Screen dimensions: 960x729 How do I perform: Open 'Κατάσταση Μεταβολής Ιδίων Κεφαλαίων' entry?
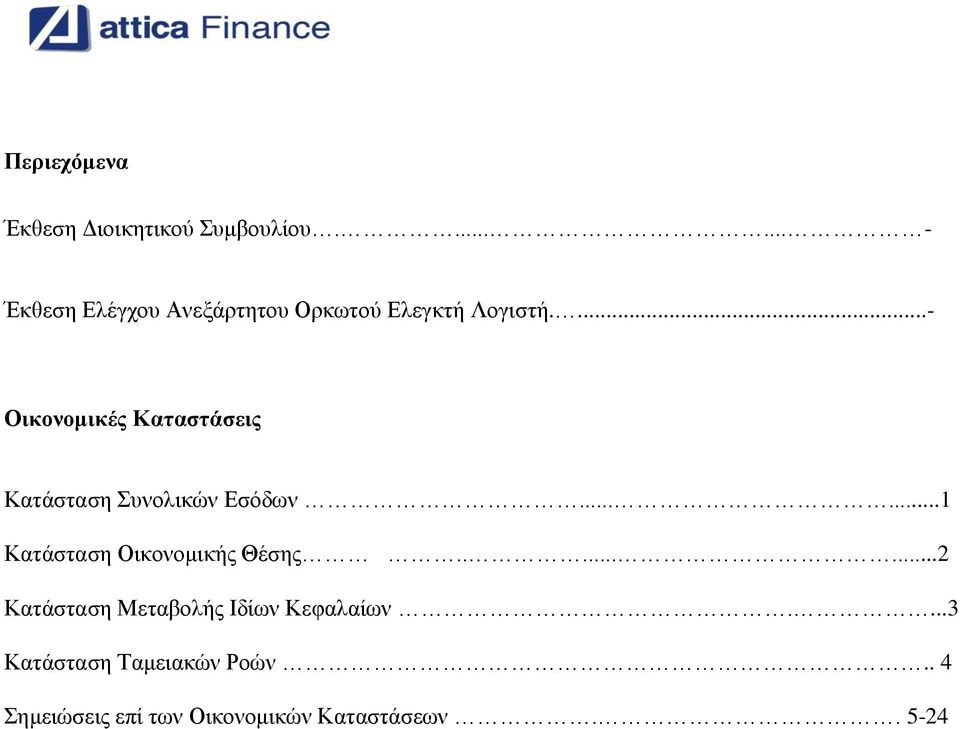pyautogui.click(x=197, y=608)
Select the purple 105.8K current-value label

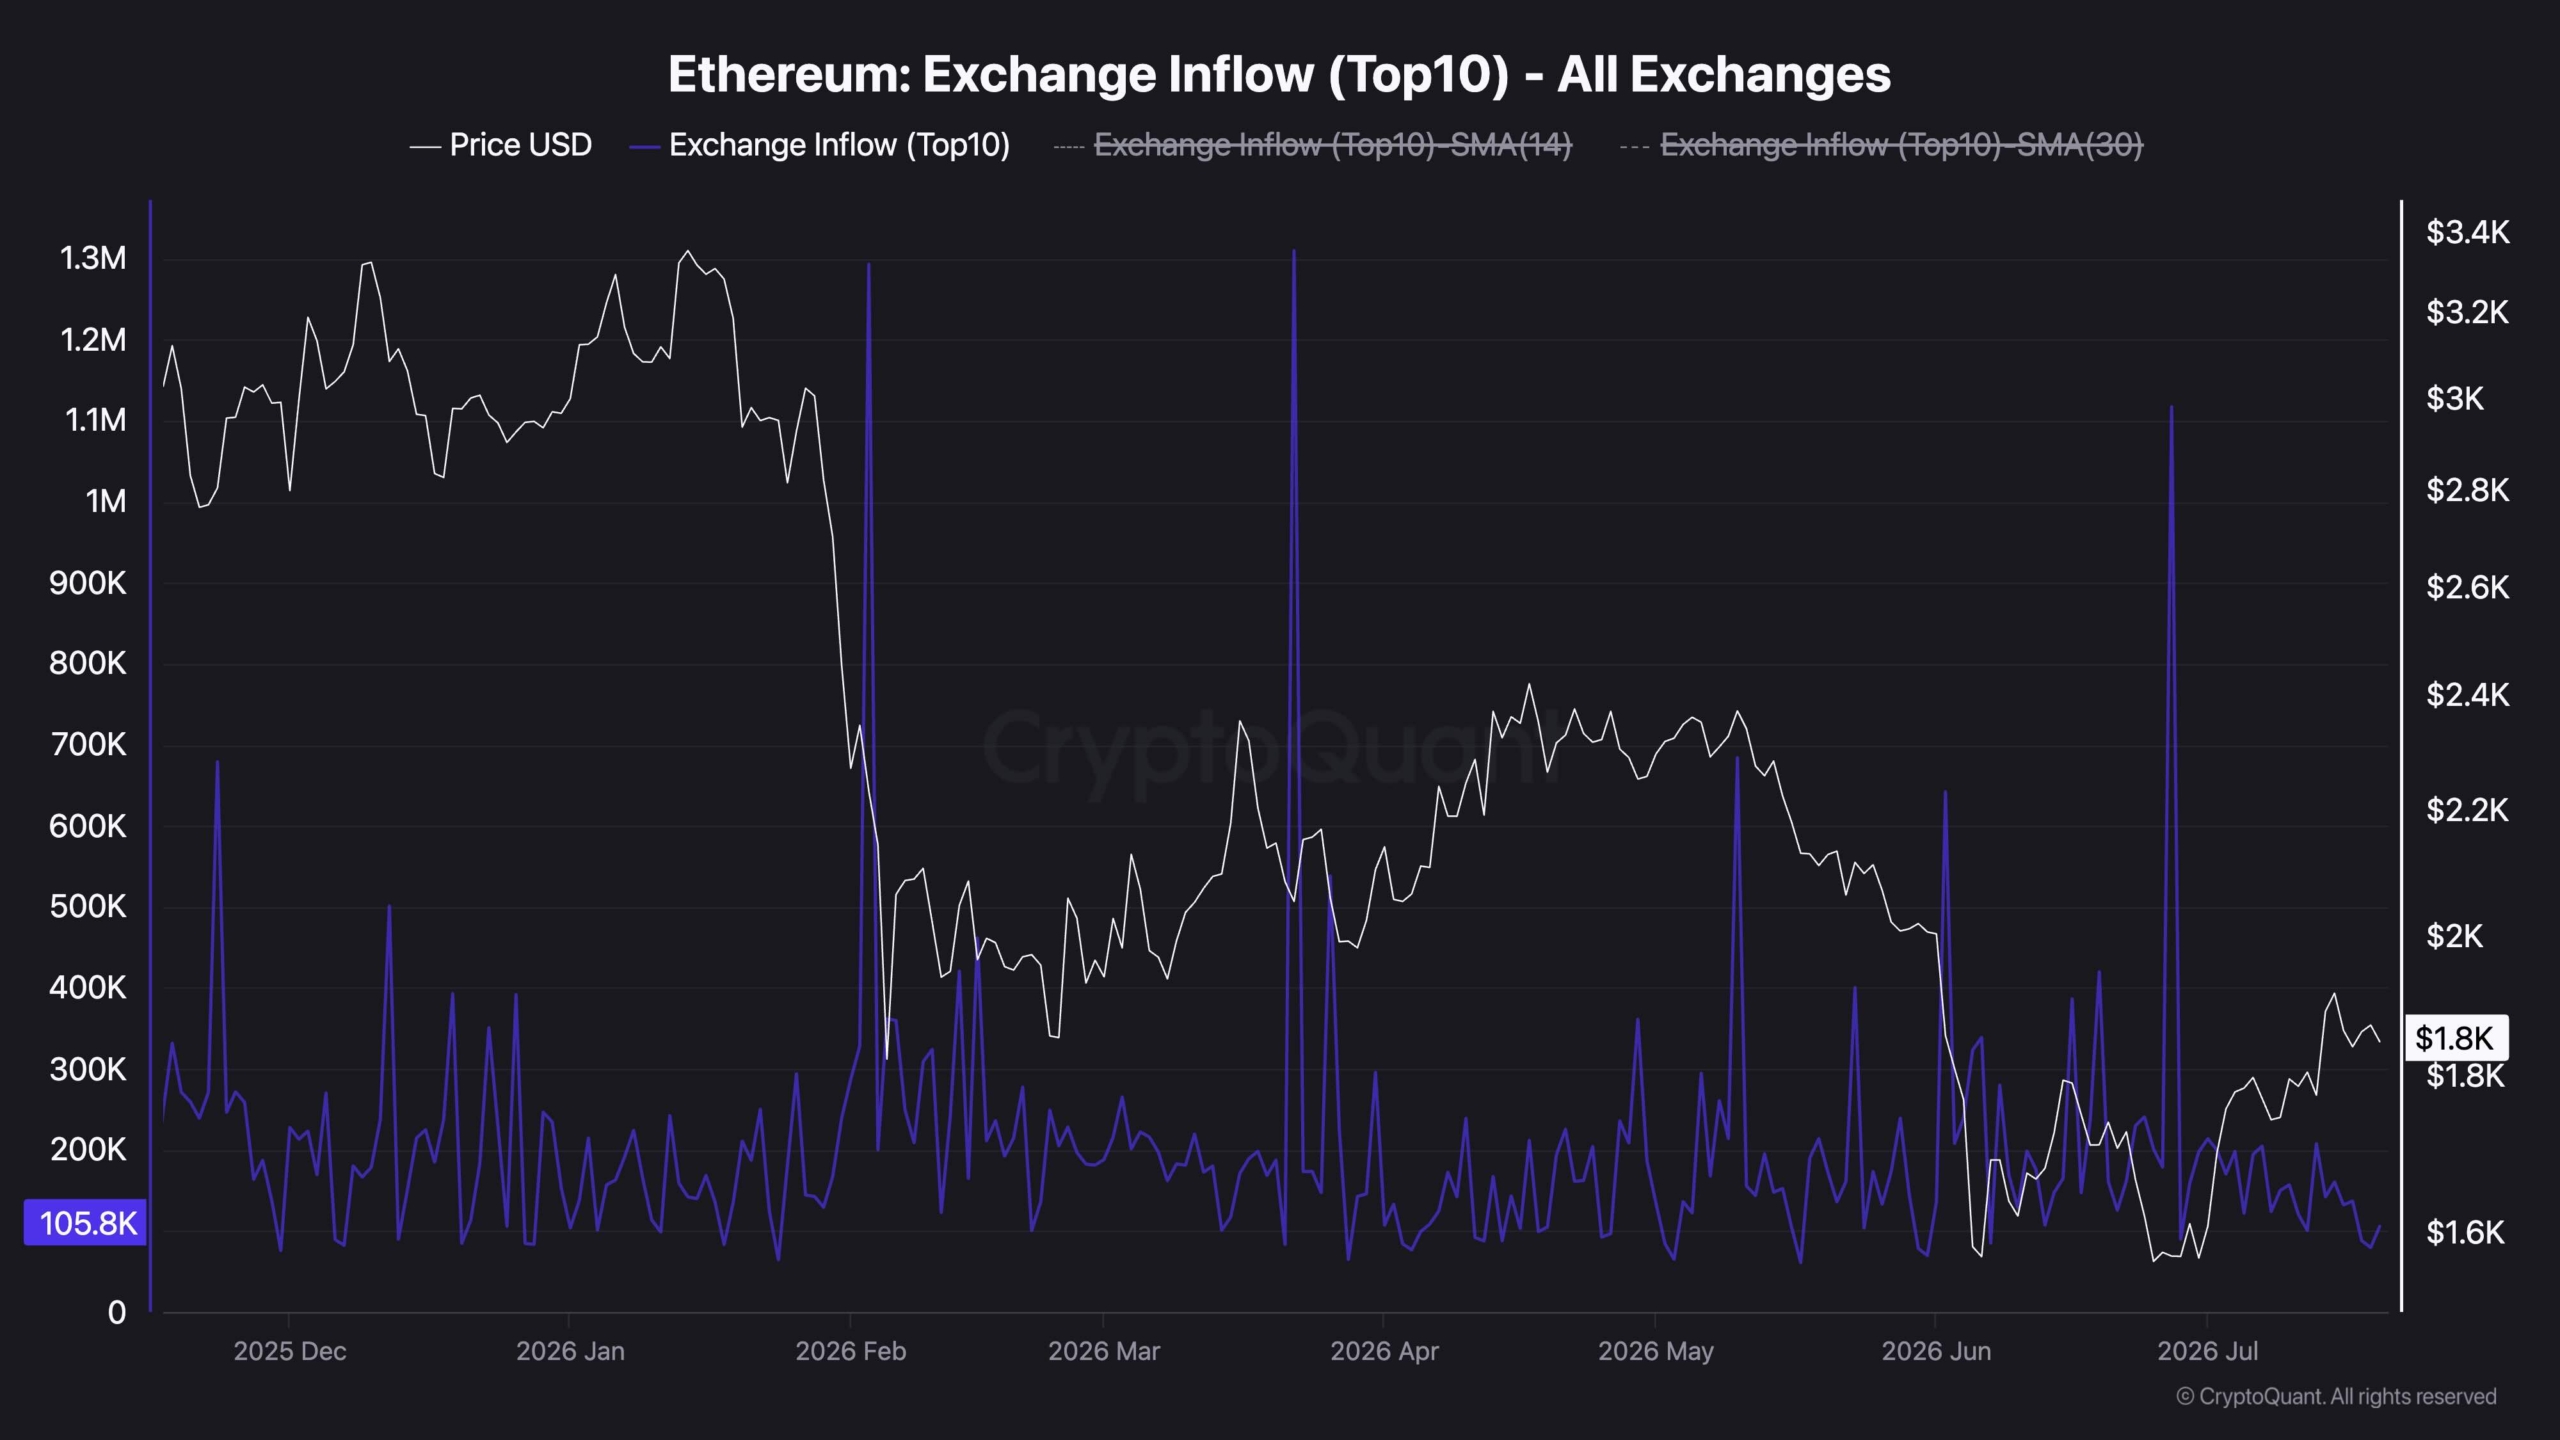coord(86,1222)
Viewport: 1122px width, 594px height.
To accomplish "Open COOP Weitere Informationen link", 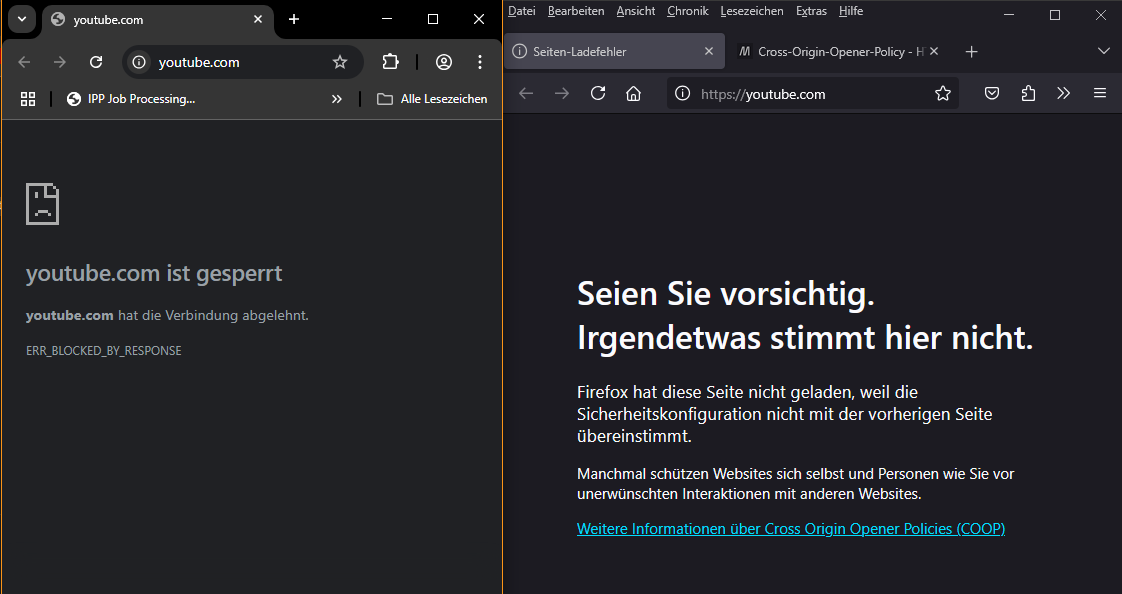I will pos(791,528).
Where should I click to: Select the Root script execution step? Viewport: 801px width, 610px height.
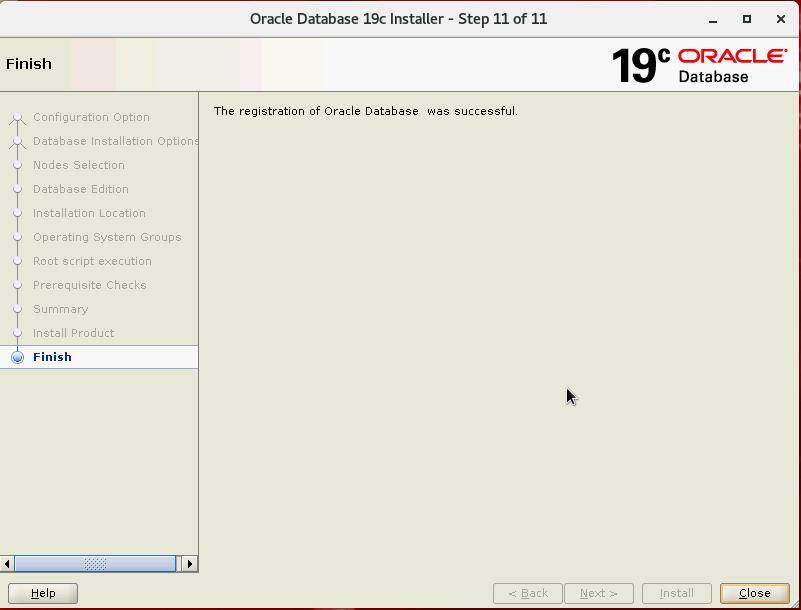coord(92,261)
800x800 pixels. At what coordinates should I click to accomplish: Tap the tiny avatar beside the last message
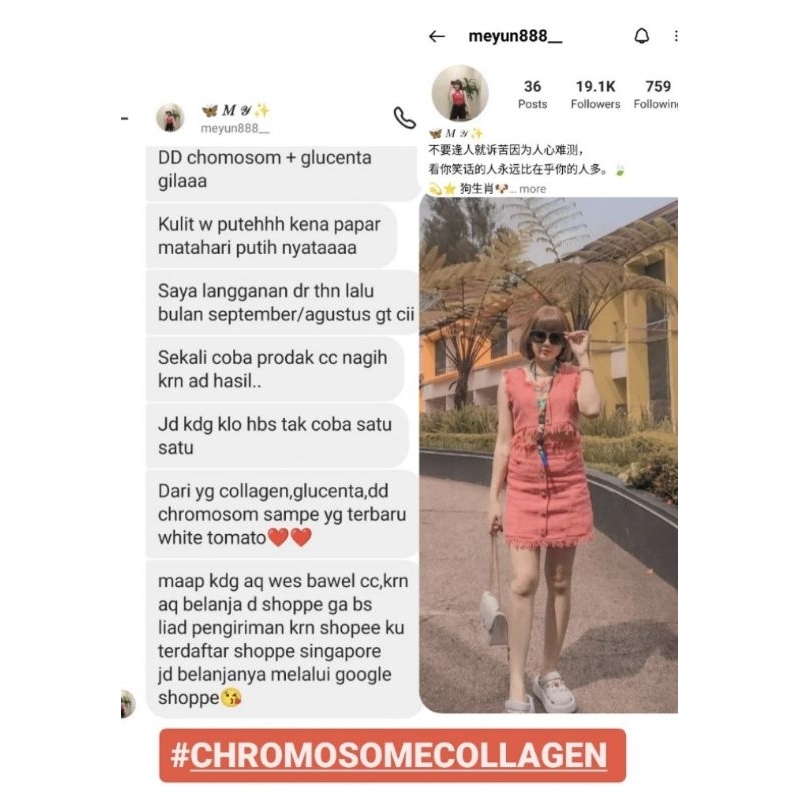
============
■ What to work on
Copy the final stretch of the entries exactly: the line containing "Where should I" and every line after it through the last. Include no pictures and nothing more.

■ Answer space
Where should I click to: Select the Root script execution step? Viewport: 801px width, 610px height.
coord(92,261)
800x800 pixels. At what coordinates should I click to accomplish: Tap the tiny avatar beside the last message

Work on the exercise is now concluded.